The book examines the theological importance of the icon from the viewpoint of the Orthodox Church and the central role the icon plays
in underpinning the crucial doctrine of the incarnation by 'bringing about participation, encounter, communion'. The book also expands
to explain the role of the icon in the liturgy and the importance of understanding the decorative schema of an Orthodox church and the
role that this scheme plays in uniting the congregation past and present, lay and clergy, in a timeless act of worship. The symbolism
of the iconostasis and what it represents and cycles of wall paintings suitable for different types of church building are explained
with clarity and an emphatic depth of understanding. For many of the people who will purchase this book I should imagine one of the
primary factors in judging its success or otherwise, is if the technical procedures, lovingly described by the author, actually work
as a practical, 'how to' guide for painting an icon. To this end I decided to put the author’s description of how to paint an icon
using the 'membrane' technique to the test. I have been painting icons for many years and have always used the well-tried and tested
'proplasmos', or 'first skin/layer' technique, as this was the way I was taught to do it.

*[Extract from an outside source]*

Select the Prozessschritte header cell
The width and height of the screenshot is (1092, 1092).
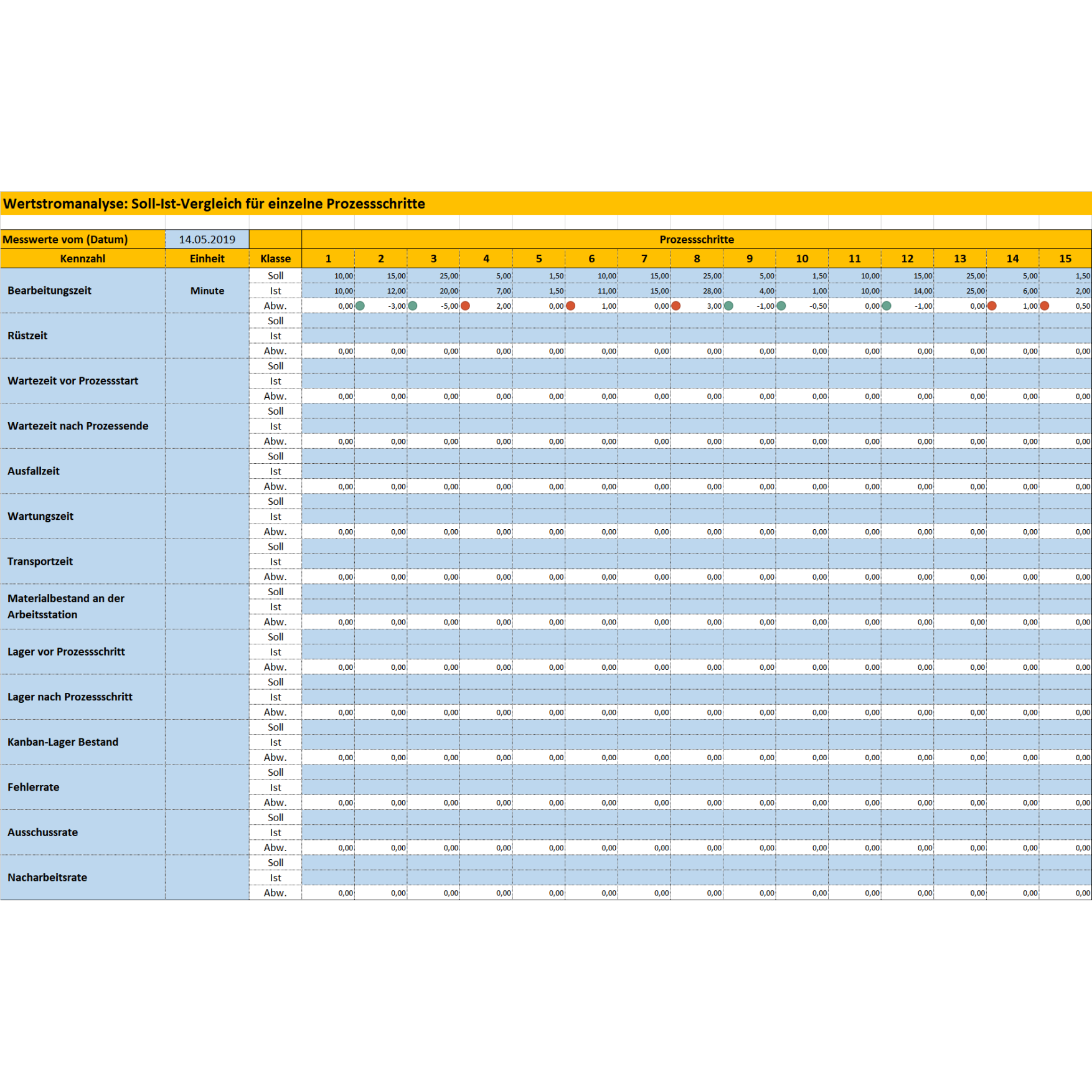696,240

The author's research has led him to the
conclusion that the 'membrane' technique is an extremely ancient method which may in fact pre-date the use of the more common
On the day that I received my copy of the book I had already completed a small head and shoulders icon of St Anthony Abbot as far as
having the gilding applied and burnished, and I decided to complete it in the 'membrane' technique.
As per the instructions for painting the head of St Joseph on page 235 of the book, I started with a monochromatic tonal brush drawing
using verdaccio (Fig. 1). It is important at this stage to leave the areas to be highlighted later with the white of the panel showing.

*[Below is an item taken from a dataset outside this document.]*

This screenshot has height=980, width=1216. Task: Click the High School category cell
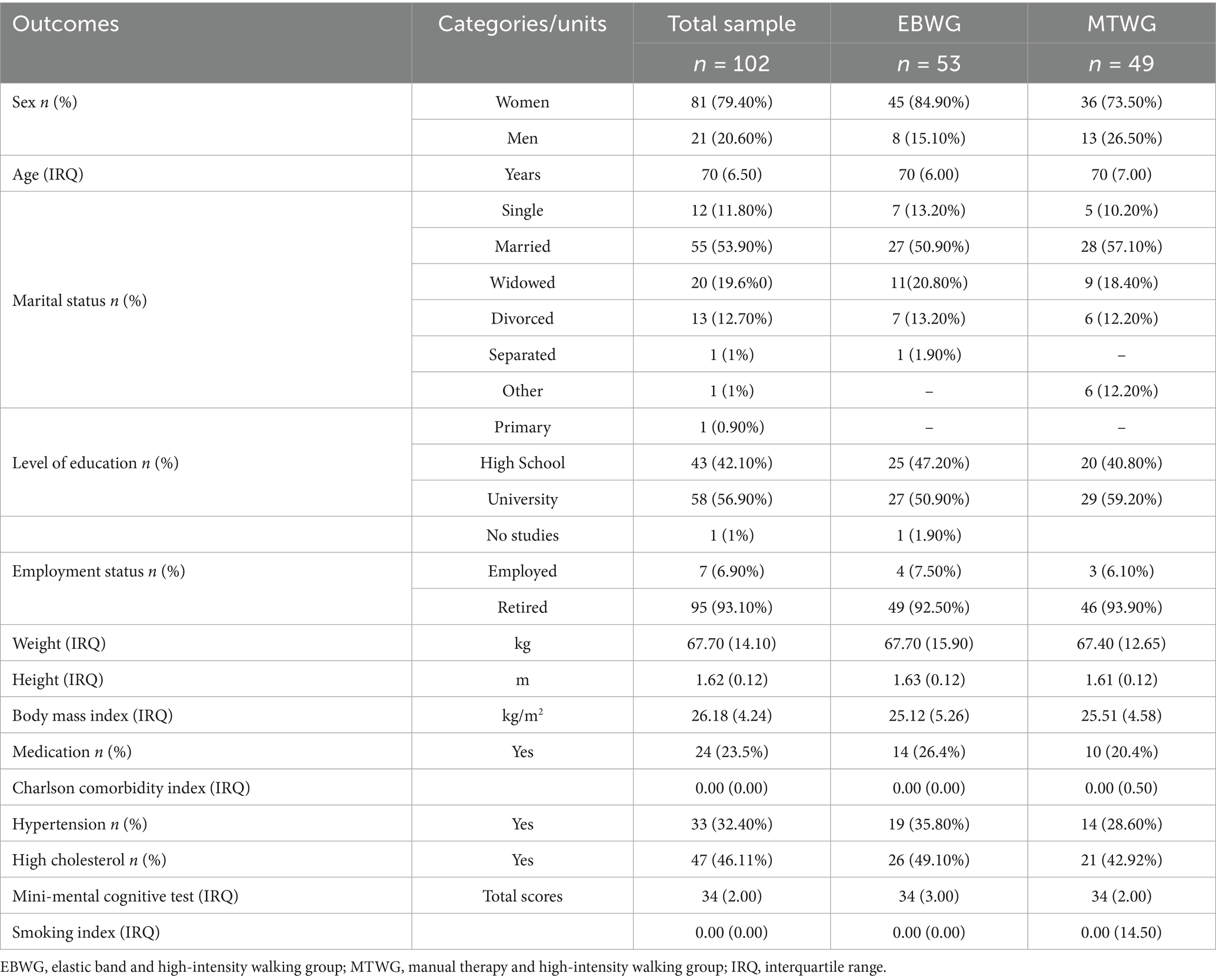522,463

I then completed the clothing using a translucent proplasmos technique, stepping up from a transparent wash of terre verte, verdaccio,
and a little French ultramarine through grey and finally white highlights (Fig. 2). Next I put the 'membrane' layer of transparent
yellow ochre, titanium white, and English light red over the face. This should be built up in several washes, so that although
transparent it is even all over (Fig. 3). Then I put in the first highlights using yellow ochre and white and redrew details like the
eye lines (Fig. 4).
Then came second highlights using yellow ochre and more white, first eye highlights using raw umber and white and washes of red brown
over the iris with a black pupil. At this stage I introduced some delicate washes of English light red into the cheeks, down the side
of the nose, in the tear gland and for the mouth, and added two more layers of highlighting, the final highlights being pure white
After this I worked through the beard using three successively lighter layers of burnt umber and white, being careful to give the beard
movement and volume using precise directional highlighting strokes. I added the same highlights to the eyebrows and put the second
white highlights in the eyes, the final touch being to put in the halo line and the inscription (Fig. 6).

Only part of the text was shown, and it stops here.